(Data records)
● ● ● ●

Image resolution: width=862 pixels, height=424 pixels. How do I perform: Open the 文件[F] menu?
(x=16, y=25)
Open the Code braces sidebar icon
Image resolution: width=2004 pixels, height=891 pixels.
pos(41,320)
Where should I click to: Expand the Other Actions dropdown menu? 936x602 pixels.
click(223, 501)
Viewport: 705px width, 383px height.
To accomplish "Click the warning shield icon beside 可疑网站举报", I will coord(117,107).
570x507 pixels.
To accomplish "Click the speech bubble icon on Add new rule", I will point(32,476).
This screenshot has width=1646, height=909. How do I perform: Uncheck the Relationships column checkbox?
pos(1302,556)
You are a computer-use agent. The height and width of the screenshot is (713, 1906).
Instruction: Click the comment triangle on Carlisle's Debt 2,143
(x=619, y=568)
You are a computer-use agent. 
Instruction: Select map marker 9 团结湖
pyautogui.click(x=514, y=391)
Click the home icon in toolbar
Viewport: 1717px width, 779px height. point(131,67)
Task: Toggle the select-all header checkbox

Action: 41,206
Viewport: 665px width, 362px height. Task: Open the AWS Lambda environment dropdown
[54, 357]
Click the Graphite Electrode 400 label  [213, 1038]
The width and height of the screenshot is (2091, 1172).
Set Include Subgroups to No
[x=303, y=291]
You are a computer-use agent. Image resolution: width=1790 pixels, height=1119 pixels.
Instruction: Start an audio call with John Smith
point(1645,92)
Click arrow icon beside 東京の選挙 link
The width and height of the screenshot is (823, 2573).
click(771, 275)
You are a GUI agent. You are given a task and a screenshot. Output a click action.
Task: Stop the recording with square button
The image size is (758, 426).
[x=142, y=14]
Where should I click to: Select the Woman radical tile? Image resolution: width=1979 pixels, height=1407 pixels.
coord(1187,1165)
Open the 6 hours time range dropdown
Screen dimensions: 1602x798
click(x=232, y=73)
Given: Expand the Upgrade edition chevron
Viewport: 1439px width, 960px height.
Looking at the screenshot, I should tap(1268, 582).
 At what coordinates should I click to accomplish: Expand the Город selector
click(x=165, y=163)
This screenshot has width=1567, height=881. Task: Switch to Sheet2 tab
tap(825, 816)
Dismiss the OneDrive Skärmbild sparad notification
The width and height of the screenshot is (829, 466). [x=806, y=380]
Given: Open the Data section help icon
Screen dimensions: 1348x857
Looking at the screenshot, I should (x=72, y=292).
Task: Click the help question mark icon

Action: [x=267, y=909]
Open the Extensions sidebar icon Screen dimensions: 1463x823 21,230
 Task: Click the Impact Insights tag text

● ● ● ●

As listed above, the lines from the line with "Where should I click to: Expand" to the line with "You are a computer-use agent. The" are to be echoed exactly, with both ends included and nothing added.

Where should I click to: Expand the Other Actions dropdown menu? 936x602 pixels.
click(223, 501)
Viewport: 705px width, 383px height.
To accomplish "Click the warning shield icon beside 可疑网站举报", I will coord(117,107).
570x507 pixels.
To accomplish "Click the speech bubble icon on Add new rule", I will point(32,476).
This screenshot has width=1646, height=909. How do I perform: Uncheck the Relationships column checkbox?
pos(1302,556)
You are a computer-use agent. The height and width of the screenshot is (713, 1906).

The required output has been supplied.